Generasi Pembelajar Z
Mark McCrindle membantu kita dengan mengartikulasikan tujuh faktor yang mendefinisikan generasi Z. Mereka “demographically changed, generationally defined, digital integrators, globally focused, visually engaged, educationally reformed, dan socially defined.” Generasi Z mengubah landskap demografi. Jauh dari sekedar signifikan secara kuantitas, bonus demografi juga memiliki signifikansi secara kualitas. Mereka mapan secara finansial, melek secara teknologi, terkoneksi secara global, dan terdidik secara formal.

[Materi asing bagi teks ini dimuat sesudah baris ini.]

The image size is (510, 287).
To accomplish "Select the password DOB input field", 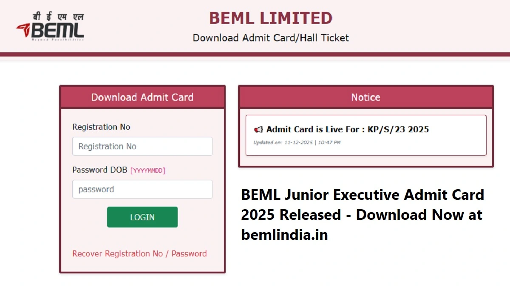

Melampaui “digital transactors”, mereka “digital integrators.” Mereka memiliki fokus global dalam musik, film, selebritis, mode, kuliner, hiburan daring, tren sosial, dan komunikasi.
Lebih lanjut, Mark McCrindle dalam The ABC of XYZ: Understanding the Global Generations, menengarai bahwa ketika menyampaikan gagasan, generasi Z lebih memilih media video daripada tulisan. Pesan semakin berbasis gambar dan tanda. Logo dan merk semakin berbasis warna dan gambar daripada kata dan frasa. Terjadi pergeseran dari kuliah sebagai bekal untuk karir menjadi pembelajar sepanjang hidup. Guru bergeser perannya dari pengajar menjadi fasilitator. Fokus dalam pembelajaran bergeser dari konten ke keterlibatan. Penyampaian formal di kelas bergeser menjadi interaktif. Persahabatan sebaya sentral dalam kehidupan generasi Z.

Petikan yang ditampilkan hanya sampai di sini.